I think the posters have been right. It’s not about the child, it is not about the mother, it’s all ‘the money’. It’s all about entitlement and victimization and double standards and manipulation.

Look, my dad died when I was 12 and my mother ‘had to’ go to work. And I had to support my young children when their father decided he wanted ‘something different’ (though I was lucky enough to be able to work from home and be available for them too). So it isn’t that I don’t understand or appreciate difficulties; I still have to pinch pennies, but life is more than some ‘quality’ and we are entitled to the pursuit of happiness, not the guarantee of happiness.
 
How have they more than made up for past discrimination?
From your link:
On average, a white man with a college diploma earned $65,000 in 2001, while a white female college graduate earned 40 percent less and similarly educated black and Hispanic men earned 30 percent less.
Statistics like these are meant to mislead. We are not told, for example, that a large percentage of women receive their college degrees in fields that WILL earn them less than men.

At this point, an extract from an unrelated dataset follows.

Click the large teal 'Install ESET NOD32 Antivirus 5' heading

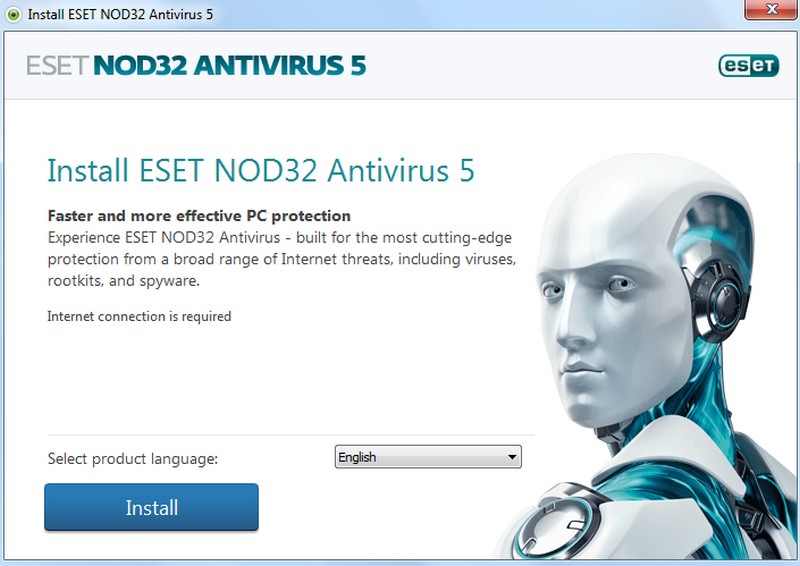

Women are 53 times more likely than men to get master’s degrees in education rather than higher paying fields like engineering, finance, physical sciences, plumber, etc.
Nearly 16 percent of men age 15 and older who worked full time in 2001 earned at least $75,000 a year, compared with 6 percent of women. About 20 percent of men earned between $50,000 to $75,000, compared to 12 percent of women.
There is a much greater discrepancy in wages between never married men and married (62 cents to the dollar) than there is between women and men (80 cents to the dollar). If studies such as the one cited above focused on the employment choices many women make, such as choosing flexible hours, fulfilling jobs, or working fewer hours, or being unwilling to move to undesirable locations, or taking more family leave, it would be clear that these personal prefereces explain disparaities in average wages.
Due to pay inequity, women lose over $100 billion annually in wages. According to a recent study by the Institute of Women’s Policy Research, a 25-year old woman who works full time year round for 40 years will earn $523,000 less than the average 25-year old man, if the current wage gap continues unchanged.
Women are less than half as likely as men to work for over fifty hours a week. On average, working men work about 43 hours a week while women spend about 37 hours a week on the job. Working women are 8 times as likely as men to spend 4 or more years our of the labor force and nearly 9 times as likely to leave work for 6 months or longer for family reasons. The feminist misinformation campaign wants you to believe that women are not being paid equally for the same jobs. But the truth is they want women to get the same pay for doing different jobs then men.
Growing up, my best friend’s dad developed a brain tumor and died while we were still in grammar school. Women need to have the ability to enter the workforce and make enough money to support their family. Are you really going to argue that its a negative that her mother had the ability to provide for the family when the dad became disabled and died?
And my grandmother also went to work after her husband killed himself. What does that prove? I imagine everyone on CAF has a story like this but it certainly doesn’t apply to the issue here. Women have always been able to work for a living. My grandmother chose to work as a cook in a neighborhood bar rather than go back to school and get a degree in something that might have earned her more money. Feminism did not “grant” my grandmother the right to work or go to school or earn money.